The let declared inside the function is not accessible outside of the function as a reference error is thrown when calling it, and the same happens when accessing it within the function before it's declared. This behaviour is also consistent when declaring the variable with const.

Function hoisting

We saw earlier that function declarations are hoisted to the top of their scope. Now let's take a look at function expressions.
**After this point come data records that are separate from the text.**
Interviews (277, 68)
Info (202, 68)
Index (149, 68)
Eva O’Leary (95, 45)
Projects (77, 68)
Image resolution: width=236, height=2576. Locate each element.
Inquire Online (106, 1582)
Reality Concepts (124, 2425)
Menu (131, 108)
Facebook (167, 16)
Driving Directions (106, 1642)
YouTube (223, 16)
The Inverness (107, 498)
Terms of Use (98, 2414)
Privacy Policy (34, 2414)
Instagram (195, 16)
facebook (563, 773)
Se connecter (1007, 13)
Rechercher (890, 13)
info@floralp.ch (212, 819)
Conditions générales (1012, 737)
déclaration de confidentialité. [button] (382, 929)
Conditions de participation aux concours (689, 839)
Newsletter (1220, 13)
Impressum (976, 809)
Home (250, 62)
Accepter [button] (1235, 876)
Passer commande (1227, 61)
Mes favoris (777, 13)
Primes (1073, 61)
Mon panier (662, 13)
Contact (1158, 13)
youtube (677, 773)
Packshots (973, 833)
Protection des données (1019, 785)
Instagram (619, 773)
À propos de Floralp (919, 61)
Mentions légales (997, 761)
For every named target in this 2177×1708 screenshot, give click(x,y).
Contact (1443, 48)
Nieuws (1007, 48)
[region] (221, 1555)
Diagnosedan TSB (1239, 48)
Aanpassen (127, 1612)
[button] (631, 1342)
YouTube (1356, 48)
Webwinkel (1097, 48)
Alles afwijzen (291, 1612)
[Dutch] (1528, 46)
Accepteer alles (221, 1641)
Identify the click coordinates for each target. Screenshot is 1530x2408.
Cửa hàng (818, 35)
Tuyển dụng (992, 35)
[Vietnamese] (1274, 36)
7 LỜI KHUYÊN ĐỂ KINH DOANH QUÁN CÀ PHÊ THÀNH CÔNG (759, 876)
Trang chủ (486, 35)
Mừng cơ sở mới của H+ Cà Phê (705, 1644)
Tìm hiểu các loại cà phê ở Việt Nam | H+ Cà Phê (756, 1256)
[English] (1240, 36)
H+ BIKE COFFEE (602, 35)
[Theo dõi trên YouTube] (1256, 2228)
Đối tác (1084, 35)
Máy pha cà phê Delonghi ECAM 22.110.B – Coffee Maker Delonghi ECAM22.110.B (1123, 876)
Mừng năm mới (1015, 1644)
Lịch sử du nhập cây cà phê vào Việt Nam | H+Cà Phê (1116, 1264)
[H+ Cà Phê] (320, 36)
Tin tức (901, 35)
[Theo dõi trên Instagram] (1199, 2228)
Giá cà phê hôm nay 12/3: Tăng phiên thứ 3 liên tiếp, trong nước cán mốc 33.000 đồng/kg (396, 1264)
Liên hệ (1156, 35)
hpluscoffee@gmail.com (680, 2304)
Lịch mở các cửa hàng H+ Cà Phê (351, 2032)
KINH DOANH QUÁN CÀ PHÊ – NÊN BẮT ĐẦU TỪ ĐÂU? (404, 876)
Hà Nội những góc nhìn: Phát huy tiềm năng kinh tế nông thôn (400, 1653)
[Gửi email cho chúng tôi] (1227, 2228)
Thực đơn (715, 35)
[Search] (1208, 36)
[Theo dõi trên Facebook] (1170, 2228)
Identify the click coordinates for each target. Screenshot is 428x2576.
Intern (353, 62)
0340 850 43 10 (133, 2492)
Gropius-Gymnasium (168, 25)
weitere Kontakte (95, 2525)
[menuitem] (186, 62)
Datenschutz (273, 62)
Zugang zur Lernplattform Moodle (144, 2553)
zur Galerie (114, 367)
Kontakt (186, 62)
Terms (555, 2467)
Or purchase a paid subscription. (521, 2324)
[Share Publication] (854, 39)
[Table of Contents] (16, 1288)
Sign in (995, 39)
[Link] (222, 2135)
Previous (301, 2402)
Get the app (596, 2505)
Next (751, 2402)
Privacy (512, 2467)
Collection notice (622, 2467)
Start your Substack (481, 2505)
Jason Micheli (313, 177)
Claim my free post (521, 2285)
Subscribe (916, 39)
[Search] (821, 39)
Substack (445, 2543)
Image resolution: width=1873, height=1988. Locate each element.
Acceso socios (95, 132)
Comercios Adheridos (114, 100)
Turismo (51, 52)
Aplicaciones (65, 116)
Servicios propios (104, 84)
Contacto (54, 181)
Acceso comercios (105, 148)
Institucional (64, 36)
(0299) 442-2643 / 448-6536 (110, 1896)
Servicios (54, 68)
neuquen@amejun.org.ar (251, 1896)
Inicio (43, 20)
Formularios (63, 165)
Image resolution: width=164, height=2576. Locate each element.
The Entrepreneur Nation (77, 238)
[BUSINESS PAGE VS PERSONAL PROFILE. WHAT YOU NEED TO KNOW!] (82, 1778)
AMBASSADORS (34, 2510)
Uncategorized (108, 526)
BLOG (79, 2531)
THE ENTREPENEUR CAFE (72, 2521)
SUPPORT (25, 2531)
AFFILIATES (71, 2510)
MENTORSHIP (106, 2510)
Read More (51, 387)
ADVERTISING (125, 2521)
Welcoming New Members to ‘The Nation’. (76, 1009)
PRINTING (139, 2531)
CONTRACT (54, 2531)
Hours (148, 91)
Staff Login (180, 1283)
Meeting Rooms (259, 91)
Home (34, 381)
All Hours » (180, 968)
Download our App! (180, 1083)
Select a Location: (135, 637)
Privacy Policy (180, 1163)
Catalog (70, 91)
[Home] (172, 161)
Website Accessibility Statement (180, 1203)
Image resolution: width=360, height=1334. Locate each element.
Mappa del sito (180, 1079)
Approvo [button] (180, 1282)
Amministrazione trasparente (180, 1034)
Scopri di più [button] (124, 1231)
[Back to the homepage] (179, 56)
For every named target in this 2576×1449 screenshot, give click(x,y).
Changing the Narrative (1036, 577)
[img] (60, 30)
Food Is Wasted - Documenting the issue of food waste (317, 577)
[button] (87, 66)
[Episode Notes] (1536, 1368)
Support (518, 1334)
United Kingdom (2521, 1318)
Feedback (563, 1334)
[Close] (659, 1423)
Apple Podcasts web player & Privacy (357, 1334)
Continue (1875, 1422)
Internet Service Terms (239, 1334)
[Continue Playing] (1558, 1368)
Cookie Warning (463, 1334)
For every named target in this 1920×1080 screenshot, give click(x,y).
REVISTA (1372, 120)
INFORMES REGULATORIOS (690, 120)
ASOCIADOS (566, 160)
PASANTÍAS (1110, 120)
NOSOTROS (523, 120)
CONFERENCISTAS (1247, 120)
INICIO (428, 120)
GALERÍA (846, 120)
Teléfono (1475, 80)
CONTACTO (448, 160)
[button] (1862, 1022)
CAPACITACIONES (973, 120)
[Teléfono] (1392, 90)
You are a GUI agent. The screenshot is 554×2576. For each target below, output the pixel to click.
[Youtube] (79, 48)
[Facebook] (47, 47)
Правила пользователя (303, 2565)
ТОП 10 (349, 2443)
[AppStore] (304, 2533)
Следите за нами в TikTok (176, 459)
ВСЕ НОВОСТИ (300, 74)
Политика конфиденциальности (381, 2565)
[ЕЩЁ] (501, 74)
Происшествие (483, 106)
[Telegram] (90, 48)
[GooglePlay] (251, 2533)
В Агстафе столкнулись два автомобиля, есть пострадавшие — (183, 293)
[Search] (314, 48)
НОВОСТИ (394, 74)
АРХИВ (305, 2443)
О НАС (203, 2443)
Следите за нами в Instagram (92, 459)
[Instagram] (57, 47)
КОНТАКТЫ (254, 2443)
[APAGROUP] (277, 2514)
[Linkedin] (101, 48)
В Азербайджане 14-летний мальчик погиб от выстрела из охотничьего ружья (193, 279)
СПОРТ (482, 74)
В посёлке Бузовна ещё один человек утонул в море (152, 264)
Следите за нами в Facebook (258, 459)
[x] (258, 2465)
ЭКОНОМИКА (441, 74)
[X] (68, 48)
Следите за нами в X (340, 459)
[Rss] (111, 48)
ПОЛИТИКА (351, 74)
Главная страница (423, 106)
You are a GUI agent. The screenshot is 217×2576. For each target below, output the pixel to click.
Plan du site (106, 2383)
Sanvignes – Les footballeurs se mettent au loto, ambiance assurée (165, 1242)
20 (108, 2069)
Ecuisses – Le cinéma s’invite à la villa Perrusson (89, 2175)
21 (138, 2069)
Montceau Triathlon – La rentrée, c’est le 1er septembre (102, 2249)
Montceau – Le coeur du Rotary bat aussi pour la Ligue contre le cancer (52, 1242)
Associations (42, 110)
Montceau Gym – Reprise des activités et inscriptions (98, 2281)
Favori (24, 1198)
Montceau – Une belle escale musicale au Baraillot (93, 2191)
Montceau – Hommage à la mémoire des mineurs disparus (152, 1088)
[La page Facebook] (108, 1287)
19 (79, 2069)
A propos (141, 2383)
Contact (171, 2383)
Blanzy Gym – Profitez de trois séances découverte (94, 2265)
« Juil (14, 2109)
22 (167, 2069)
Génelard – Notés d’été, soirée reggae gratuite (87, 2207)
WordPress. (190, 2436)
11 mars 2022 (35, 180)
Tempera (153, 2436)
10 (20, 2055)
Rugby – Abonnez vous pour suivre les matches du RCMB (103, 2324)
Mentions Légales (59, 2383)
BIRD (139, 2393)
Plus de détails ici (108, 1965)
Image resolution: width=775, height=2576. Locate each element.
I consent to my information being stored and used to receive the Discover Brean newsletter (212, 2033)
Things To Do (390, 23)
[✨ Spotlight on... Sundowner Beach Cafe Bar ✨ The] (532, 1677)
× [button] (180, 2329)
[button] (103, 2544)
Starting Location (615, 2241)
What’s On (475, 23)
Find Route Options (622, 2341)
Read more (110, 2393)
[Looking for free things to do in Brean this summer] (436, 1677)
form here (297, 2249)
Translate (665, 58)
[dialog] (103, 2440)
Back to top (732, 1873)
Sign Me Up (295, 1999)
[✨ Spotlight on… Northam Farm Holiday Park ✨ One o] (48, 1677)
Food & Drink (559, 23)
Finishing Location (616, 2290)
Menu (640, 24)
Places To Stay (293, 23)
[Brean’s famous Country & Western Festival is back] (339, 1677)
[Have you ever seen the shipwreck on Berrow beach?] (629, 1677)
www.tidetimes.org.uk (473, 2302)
expression(); //Output: "TypeError: expression is not a function
var expression = function () {
console.log("Function expression");
};

In the above example, calling the function before it has been declared results in a type error being thrown. This is because, while the variable is hoisted to the top of its scope, it's not initialized with a function value and so trying to call it results in an error. This behaviour is consistent when using arrow functions as well:

expression(); //Output: "TypeError: expression is not a
var expression = () => {
console.log("Function expression");
};

Order of precedence

When declaring variables and functions, it's important to consider the order of precedence as this will change the behaviour. The following example shows what happens when a var and a function declaration with the same name are declared in the global scope:

var example = "I am a variable";
function example() {
return "I am a function";
}
console.log(typeof example); // Output: string

The example variable remains a string because variable assignment takes precedence over function declaration. In the following example, the variable assignment is removed, but the variable is still declared before the function:

var example;
function example() {
return "I am a function";
}
console.log(typeof example); // Output: function

Now, the example variable is of type function, and this is because function declarations take precedence over variable declarations.

Conclusion

Hopefully, you now have a good understanding of how hoisting works in JavaScript. Keep in mind that hoisting only moves declarations to the top of their scope and does not initialize variables with values. It's important to be aware of this behaviour as it can lead to unexpected results if not considered. When declaring functions and variables, take into account the order of precedence as this will change the outcome.